CREATE TRIGGER audit AFTER INSERT OR UPDATE OR DELETE ON employee FOR EACH ROW EXECUTE FUNCTION employee_audit_func();
Stored Procedures are an important part of databases and cater to complex data-extraction requirements. Developers often use stored procedures as part of their database development process. Both MySQL and PostgreSQL databases support stored procedures, but MySQL only supports standard SQL syntaxes, while PostgreSQL supports very advanced procedures.
As mentioned earlier, MySQL is not a fully SQL-compliant database and does not support all SQL features, making it a tough choice for developers and not a great choice for data warehousing applications, as there will be a need here for advanced and complex SQLs.
Here are some limitations to be considered when choosing MySQL:
- Certain UPDATE SQL results can be surprising and not per the SQL standard, as seen below:
mysql> select * from test; +------+------+ | c | c1 | +------+------+ | 10 | 100 | +------+------+ 1 row in set (0.01 sec) mysql> update test set c=c+1, c1=c; Query OK, 1 row affected (0.01 sec) Rows matched: 1 Changed: 1 Warnings: 0 mysql> select * from test; +------+------+ | c | c1 | +------+------+ | 11 | 11 | +------+------+ 1 row in set (0.00 sec)
The SQL standard expected results are supposed to be as shown here:
mysql> select * from test; +------+------+ | c | c1 | +------+------+ | 11 | 10 | +------+------+
- Cannot UPDATE or DELETE statements; cannot SELECT from the same table. Below is an example of a DELETE:
mysql> delete from test where c in (select t1.c from test t1, test t2 where t1.c=t2.c); ERROR 1093 (HY000):
- LIMIT clause is not allowed in the subqueries:
mysql> select * from test where c in (select c from test2 where c<3 limit 1); ERROR 1235 (42000):
MySQL doesn't yet support “LIMIT & IN/ALL/ANY/SOME subquery.”
Also, MySQL does not support standard SQL clauses such as FULL OUTER JOINS, INTERSECT, and EXCEPT, which are commonly used. Index types, including Partial Indexes, Bitmap Indexes, and Expression Indexes, are also not supported, and these are important to speed up query performances.
PostgreSQL, on the other hand, is a fully SQL-compliant database and supports all SQL standard features. Applications of pretty much any nature from any domain can use PostgreSQL as their database, which makes it a popular choice for OLTP, OLAP, and DWH environments. PostgreSQL is the best choice for developers who have to write complex SQLs.

> **Dataset content**:
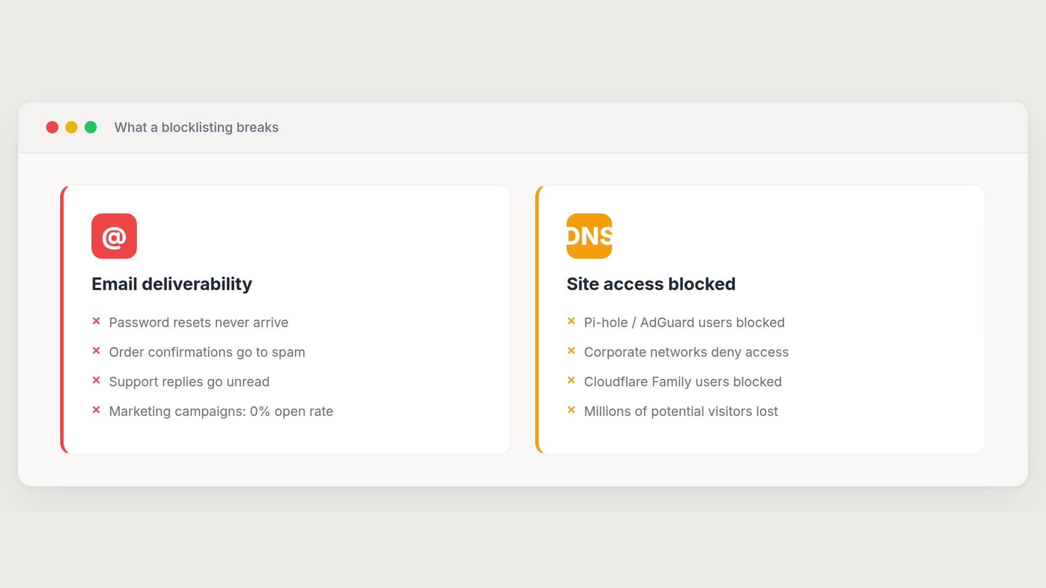
Task: Click the X icon beside Order confirmations
Action: [x=96, y=351]
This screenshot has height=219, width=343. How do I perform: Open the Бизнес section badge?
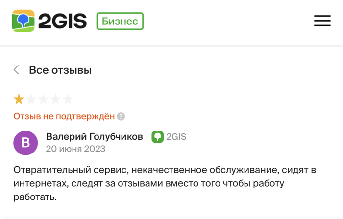point(120,21)
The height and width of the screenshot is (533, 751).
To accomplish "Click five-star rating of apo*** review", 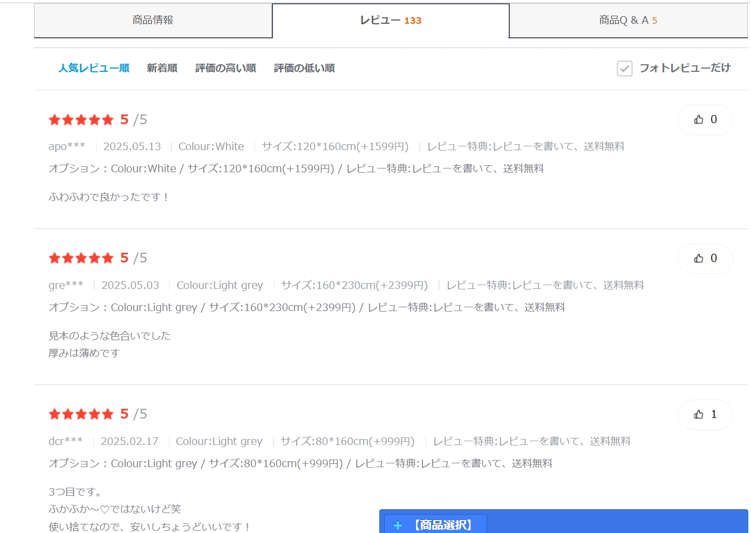I will (x=81, y=120).
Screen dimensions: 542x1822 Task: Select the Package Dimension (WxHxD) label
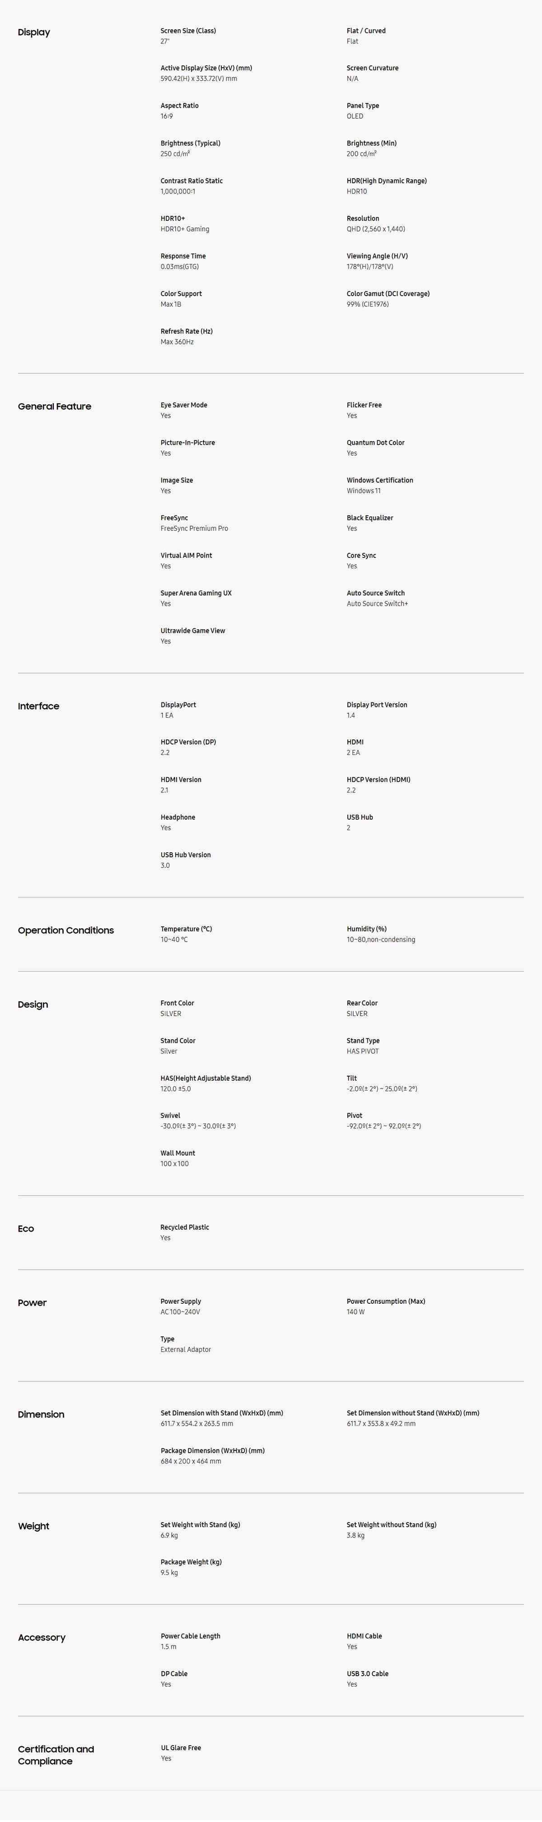[x=212, y=1451]
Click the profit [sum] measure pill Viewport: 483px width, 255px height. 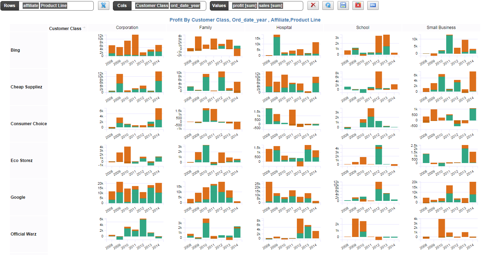[x=244, y=6]
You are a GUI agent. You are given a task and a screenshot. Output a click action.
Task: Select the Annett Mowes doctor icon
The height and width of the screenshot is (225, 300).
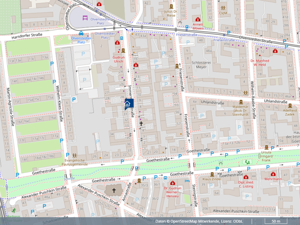coord(198,20)
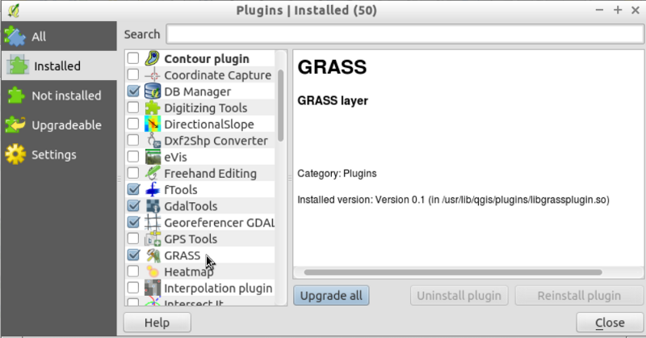This screenshot has width=646, height=338.
Task: Click the GRASS plugin icon
Action: click(153, 256)
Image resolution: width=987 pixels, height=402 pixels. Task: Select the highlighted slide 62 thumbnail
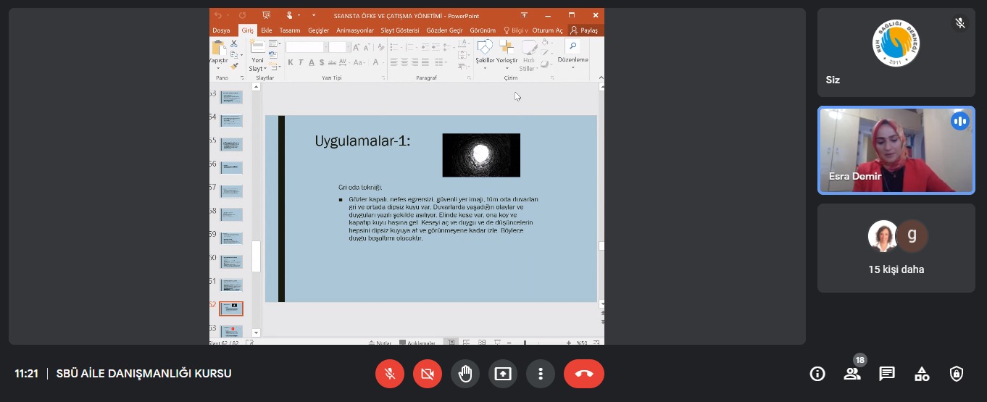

> **Set exercise 1**: From the MySQL and PostgreSQL comparison, list every standard SQL clause that MySQL is said not to support.
> **Set exercise 2**:
Answer these questions from the MySQL and PostgreSQL comparison:
(a) After MySQL runs "update test set c=c+1, c1=c;", what value does column c1 hold?
(b) What error does MySQL return for the LIMIT subquery example?
(c) Which three environments is PostgreSQL called a popular choice for?
> **Set exercise 3**: Continue the MySQL and PostgreSQL comparison from its last sentence.
The rows stand apart from the MySQL and PostgreSQL comparison and are separate material.

> **Task result 1**:
FULL OUTER JOINS
INTERSECT
EXCEPT

> **Task result 2**:
(a) 11
(b) ERROR 1235 (42000)
(c) OLTP, OLAP, and DWH

> **Task result 3**:
MySQL and PostgreSQL both support table partitioning to improve the performance of queries that hit large-size Tables. However, there are certain limitations in both the databases.
MySQL supports declarative table partitioning; supported partition types are RANGE, LIST, HASH, KEY, and COLUMNS (RANGE and LIST). SUBPARTITIONING is also supported. However, this feature may not be very flexible for DBAs because of certain limitations. Let’s take a look at them:
- From MySQL version 8.0, table partitioning is only possible with InnoDB and NDB storage engines, not with any other storage engines like MyISAM.
- If the partition key column is not part of all the PRIMARY and UNIQUE KEY constraints of the table, then it is not possible to partition the table at all. The only other option is to partition a table with no PRIMARY or UNIQUE KEYs, which is a rare occurrence in the RDBMS world.
- Support for placing the table partitions on tablespaces was phased out from MySQL-5.7.24. This means, DBAs cannot leverage the benefit of disk I/O balancing from table partitioning.
mysql> create table emp (id int not null, fname varchar (30), lname varchar(30), store_id int not null ) partition by range (store_id) ( partition p0 values less than (6) tablespace tbs, partition p1 values less than(20) tablespace tbs1, partition p2 values less than (40) tablespace tbs2); ERROR 1478 (HY000): InnoDB : A partitioned table is not allowed in a shared tablespace. mysql>
PostgreSQL supports two types of table partitioning: table partitioning by inheritance and declarative partitioning. Declarative partitioning was introduced in Version 10 and is similar to MySQL, whereas partitioning by inheritance is performed using triggers or rules. Performance benefits are significantly higher when an accurate partitioning strategy is implemented on tables with large volumes of data. Partitioning types supported are RANGE, LIST, and HASH. With the introduction of declarative partitioning, complexity and performance challenges due to triggers and rules are eradicated.
Both types of partitioning for PostgreSQL have their benefits and limitations:
- Similar to MySQL, declarative partitions in PostgreSQL can only be implemented if the partition key column is part of all the primary and UNIQUE KEY constraints.
- When partitioning a table by inheritance, child tables cannot inherit primary key or UNIQUE KEY constraints from the master table.
- INSERTs and UPDATEs on the master table are not automatically redirected to child tables; to do so, triggers or rules must be implemented, and the same needs to be done for automatically creating new partitions.
Table segments growing bigger in size can pose performance problems, and queries hitting those tables take more resources and time to complete. Efficient table design is thus important for good performance. MySQL and PostgreSQL have different options for this.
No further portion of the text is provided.